I was getting the error:
Exception in thread "main" scala.MatchError: SomeStringValue (of class java.lang.String)
I found that it was causing because of "SomeStringValue" was not present in any of the cases:
val test = "SomeStringValue"
test match {
case "Name" => println("Name")
case "Age" => println("Age")
case "Sex" => println("Sex")
}
When I added the else case: _ it ran correctly as below.
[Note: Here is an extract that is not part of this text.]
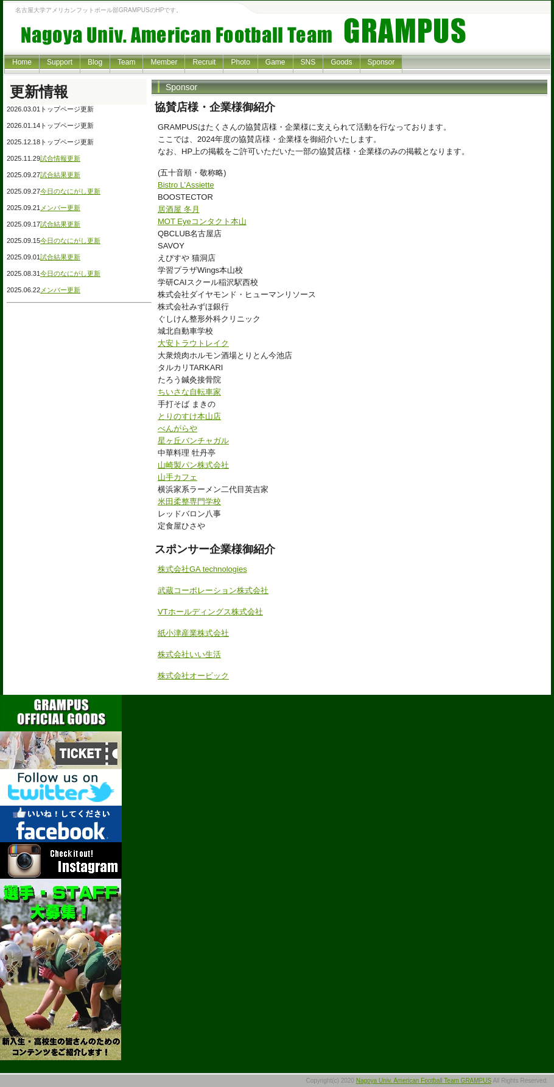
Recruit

val test = "SomeStringValue"
test match {
case "Name" => println("Name")
case "Age" => println("Age")
case "Sex" => println("Sex")
case _ => println("Nothing Matched!!")
}
Question: What is the reason that there should always be a matching value in the case construct in Scala?
The match
construct is an expression in itself.
Suppose, instead of having println
statements, you had integers, then the whole block would be a value of type Integer
:
val test = "SomeStringValue"
val count: Int = test match {
case "Name" => 1
case "Age" => 2
case "Sex" => 3
}
Now, what value should count
be ? That's why the match
statement must handle all possible cases.
In some cases (such as when pattern matching against a sealed trait
or sealed abstract class
), the compiler will be able to give you a warning, but most of the time, the error will be thrown at runtime, so you really need to be careful about it.